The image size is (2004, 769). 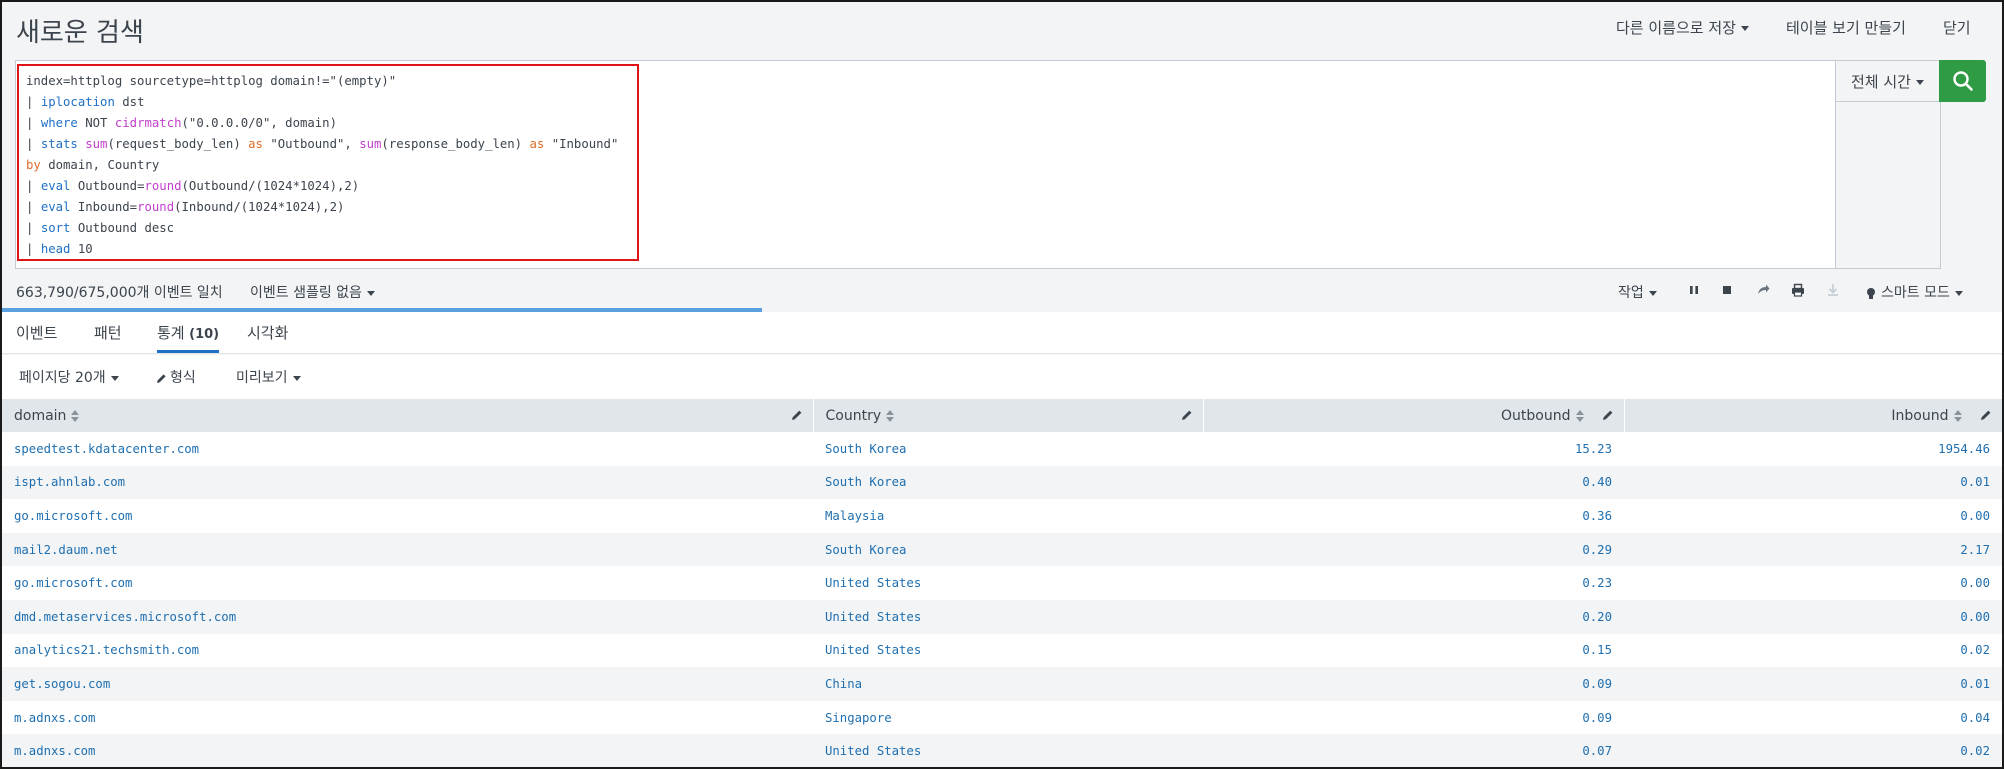 What do you see at coordinates (1798, 290) in the screenshot?
I see `print-icon` at bounding box center [1798, 290].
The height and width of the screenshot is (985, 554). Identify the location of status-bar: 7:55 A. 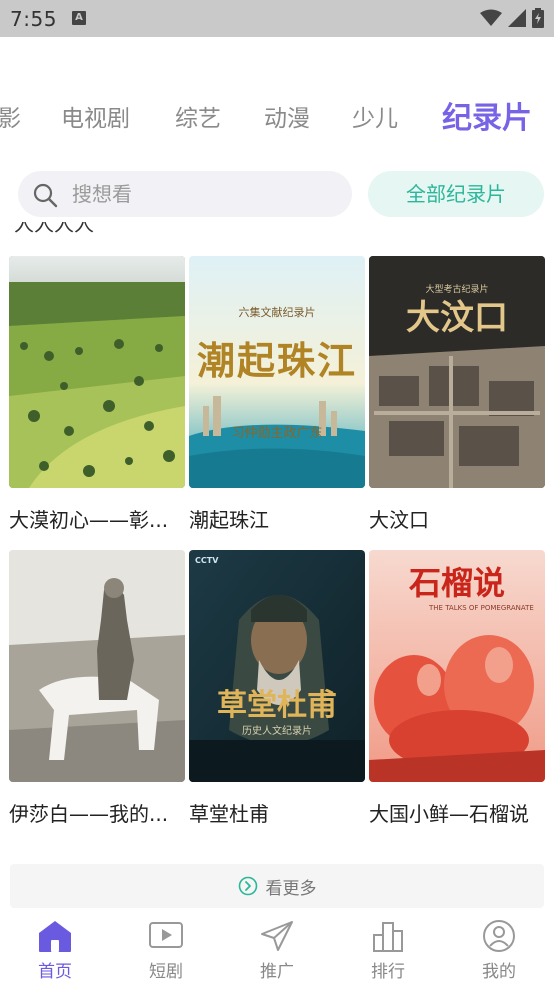
(277, 18).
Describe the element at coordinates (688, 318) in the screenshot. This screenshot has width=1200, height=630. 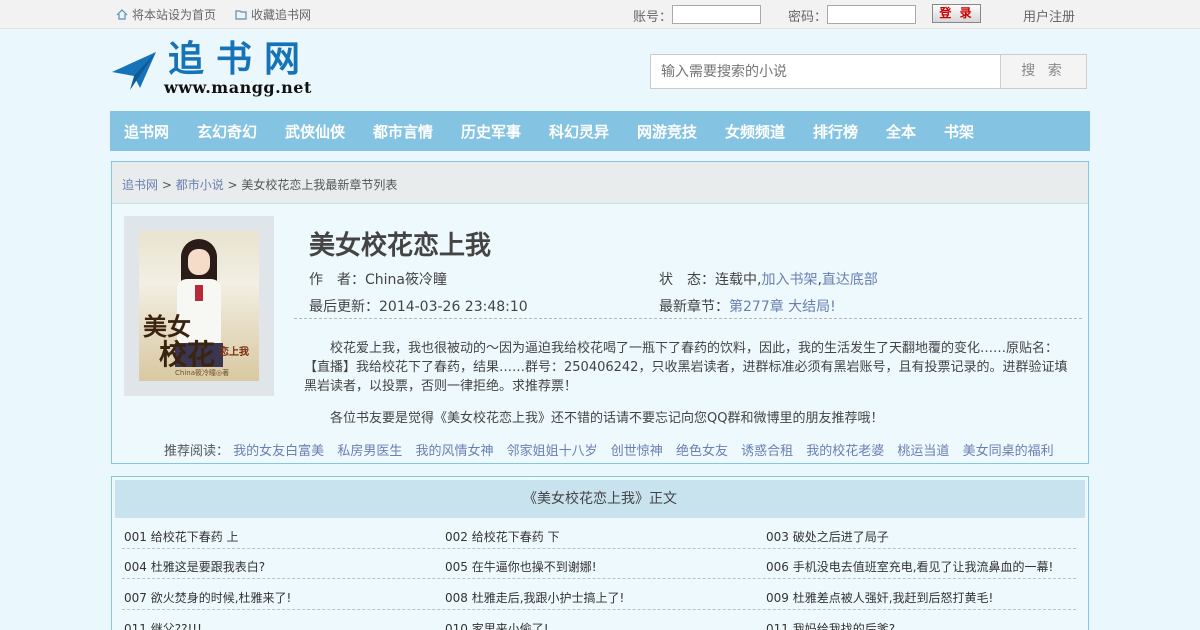
I see `divider` at that location.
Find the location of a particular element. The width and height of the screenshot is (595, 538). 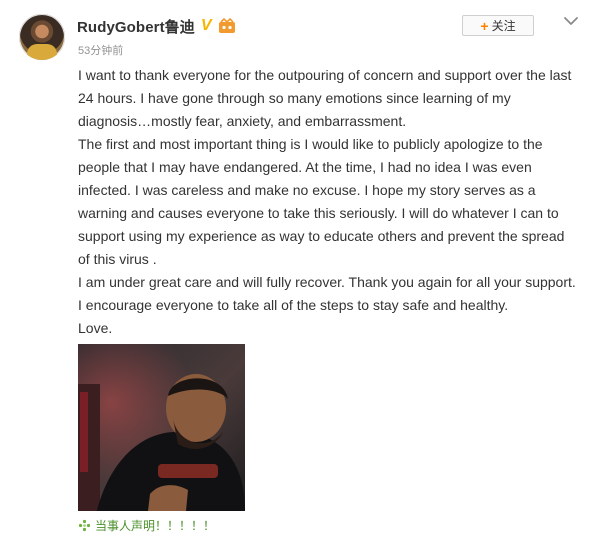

-------------------------

■ **Your objective**
Duplicate the data word for word, starting with the line that contains "The height and" and continuing through the end of the data, with both of those included. Leave the pictures out of your copy.

■ **Output below**
The height and width of the screenshot is (985, 554). Identify the location of status-bar: 7:55 A. 
(277, 18).
Describe the element at coordinates (688, 318) in the screenshot. This screenshot has width=1200, height=630. 
I see `divider` at that location.
Find the location of a particular element. The width and height of the screenshot is (595, 538). 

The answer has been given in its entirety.